そして2019年、最新かつ最も包括的な頭文字をとって、PEACE & LOVE(保護、挙上、抗炎症薬の回避、圧迫、教育と負荷、楽観主義、血管確保、運動)へと変化しました。これは以前提唱されたRICEプロトコルから「安静、氷」が無くなりました。
急性損傷の氷の利点は何ですか?
急性損傷に対する氷の利点は、主に鎮痛効果、つまり神経終末を麻痺させることで痛みを軽減させることに関係する。これは、神経終末を麻痺させることで痛みを軽減することを意味しています。これにより、負傷者は一時的な安らぎと快適さを得ることができ、過度の不快感を感じることなく、穏やかな動作や運動を行うことができるようになります。
しかし、氷の鎮痛効果は短時間であり、痛みの根本的な原因には対処できないのではないかと議論されています。
急性の損傷に対する氷の潜在的な欠点は何ですか?
主に血流と組織代謝への悪影響に関連している。血流を減少させることで、氷は損傷部位への酸素や栄養素の供給、老廃物や炎症性メディエーターの除去を制限する可能性がある。つまり傷ついた組織を除去するために必要な炎症細胞(マクロファージ)の働きを妨げる可能性があります。
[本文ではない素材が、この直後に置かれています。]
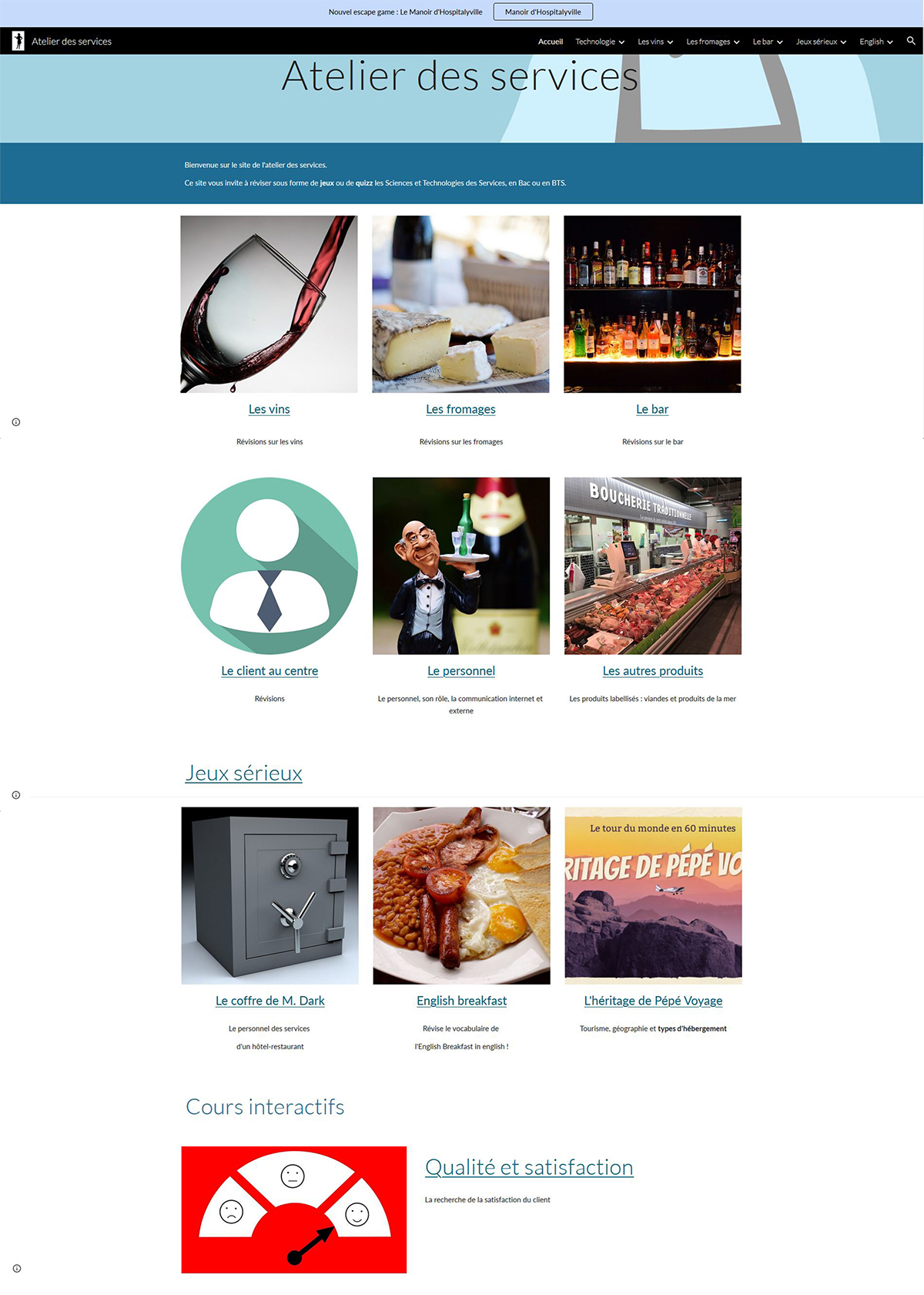Click the English breakfast photo
Viewport: 924px width, 1295px height.
pyautogui.click(x=461, y=896)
その結果、治癒プロセスが損なわれ、組織損傷や感染のリスクが高まる可能性がある。
炎症は治癒過程で必要なプロセスであると考えられています。
急性損傷時のアイシングは今後どうするべきですか?
急性の損傷に対する氷の使用は、見た目ほど単純ではない。氷が急性損傷の転帰を改善するという明確な証拠はなく、氷が有害または逆効果になる状況もありうる。氷を使用するかどうかは、傷害の種類、重症度、部位、治癒の段階、治療の目標、患者の好みなど、個々の要因に基づいて決定すべきである。
しかし、1つだけ注意しておきたいことがあります。回復のためにはある程度の炎症は必要かもしれないが、水腫(むくみ)が出すぎたり、長引いたりするのは良くないです。過剰な水腫は組織に不要な圧力をかけ、動きを制限し、痛みを増大させ、筋肉の機能を低下させる可能性があるからです。
氷は一度に20分以上当てないようにし、適切な安静、アイシングの使用。
そして早急に安全に動けるツールとして使用していく必要がありそうです。
まとめ
・RICEプロトコルから「安静、アイシング」が無くなりPEACE&LOVEプロトコルが普及した
・アイシングの利点は鎮痛効果が期待できますが、痛みの根本原因には対処できない可能性がある
・炎症は治癒過程に必要なプロセスである
・しかし、術後や長引く腫れに対しては機能障害が起こる可能性があるため、適切にアイシングで対応する必要もある。それは早急に安全に動けるツールとしてである。